Training datasets often contain the most sensitive data in the ML pipeline. The security team restricts access to authorised data engineers and model developers, with access logged and reviewed. The engineering team encrypts training data at rest and in transit. Where training data includes personal data, the encryption key management must align with GDPR retention and deletion requirements. Immutable audit logs should record every access to training data, enabling the organisation to demonstrate that data handling complied with the documented governance framework.

Feature stores aggregate and serve pre-computed features for model training and inference. They can become single points of compromise: an attacker who can modify feature values can influence model outputs without touching the model itself. Feature stores should enforce write access controls so that only authorised pipeline components can write features, integrity checks using checksums or cryptographic signatures on feature values, versioning so that every feature value change is recorded with a timestamp and provenance, and read access controls so that only authorised model serving components can read features. These data security requirements align with the broader data governance controls described in Data Governance.

Trained model files are valuable intellectual property and a potential attack vector. The engineering team stores model artefacts in encrypted, access-controlled repositories with immutable versioning. Cryptographic signing of model artefacts enables the inference infrastructure to verify that the model loaded for production serving matches the model that passed the validation gates. The pipeline rejects any model artefact that fails signature verification, and the event should trigger a security alert.

Inference logs contain the system's production inputs and outputs, which may include personal data, commercially sensitive information, or data subject to legal privilege. The security team restricts log access to authorised monitoring and audit personnel. The engineering team encrypts logs at rest and retains them according to the documented retention policy. Where inference logs are used for model retraining, a common practice for continuous improvement, the data governance controls apply to the retraining dataset derived from those logs.

Systems that use retrieval-augmented generation, semantic search, or embedding-based matching store dense vector embeddings in specialised databases.

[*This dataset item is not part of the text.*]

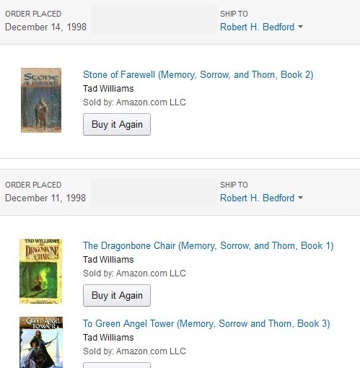
Task: Expand ship-to dropdown arrow for December 11 order
Action: [300, 198]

These vector stores require the same security treatment as any database holding potentially sensitive data, along with controls for attack surfaces specific to vector retrieval.

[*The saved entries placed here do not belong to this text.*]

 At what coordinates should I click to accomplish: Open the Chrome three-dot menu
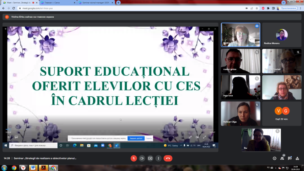301,8
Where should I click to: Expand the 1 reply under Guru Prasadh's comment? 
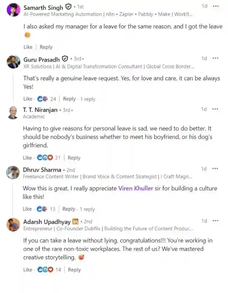pyautogui.click(x=88, y=99)
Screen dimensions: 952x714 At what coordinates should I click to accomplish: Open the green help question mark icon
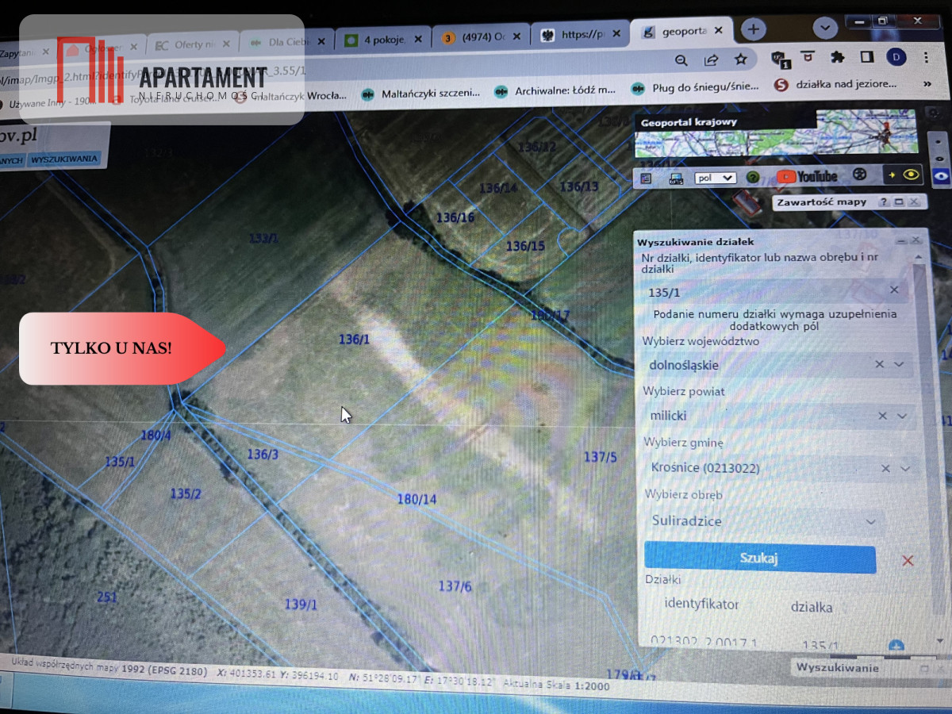(753, 178)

Access control must enforce separation between write access, used during knowledge base indexing, and read access, used during inference-time retrieval. The indexing pipeline should authenticate as a dedicated service identity with write permissions. The inference service should authenticate as a separate identity with read-only permissions. Administrative operations such as index deletion, schema changes, and bulk exports should require elevated privileges and produce audit log entries.

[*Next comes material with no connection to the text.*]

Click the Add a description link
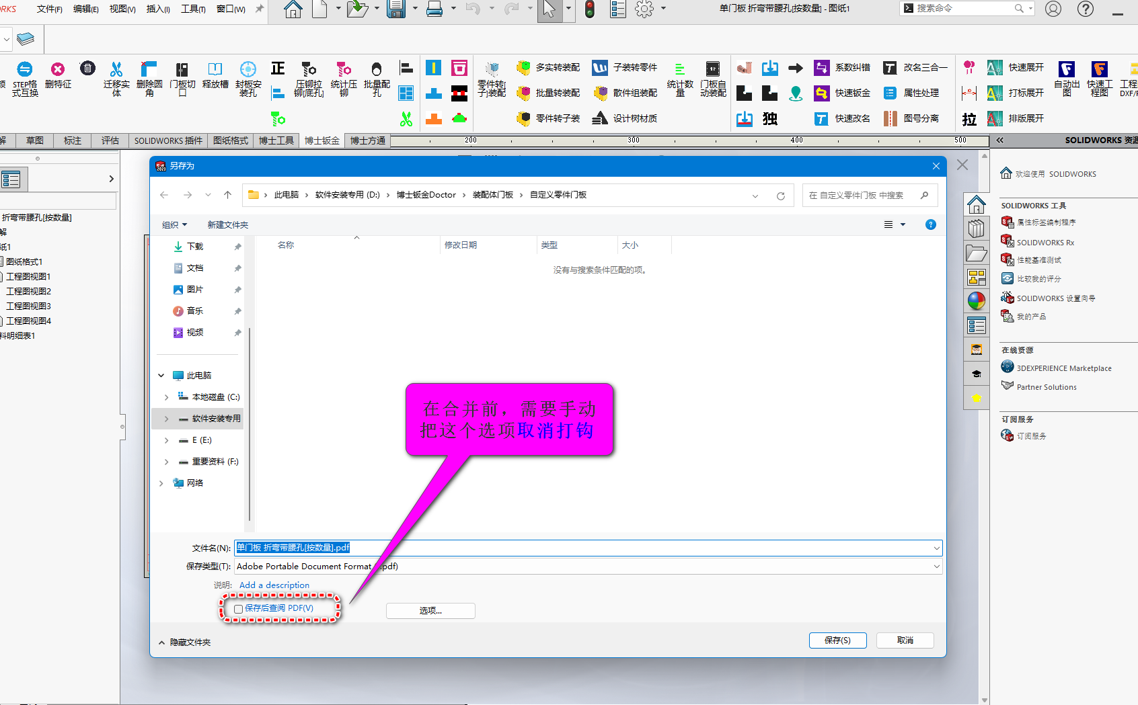 274,585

Encryption at rest protects the stored embeddings. Embeddings derived from documents containing personal data may themselves constitute personal data under GDPR, which means the encryption, retention, and deletion requirements that apply to the source documents extend to the embeddings. The vector database's encryption configuration should be documented in the architecture security section of Module 9.

The vector database introduces a novel attack surface: adversarial document injection. An attacker who can insert documents into the knowledge base can craft documents designed to be retrieved for specific target queries, allowing indirect manipulation of the LLM's output. For example, in a customer-facing RAG system, an attacker could inject a document containing misleading product safety information that is semantically similar to common customer queries about that product. The document would be retrieved and presented to the LLM as authoritative context, potentially causing the system to generate harmful or incorrect responses.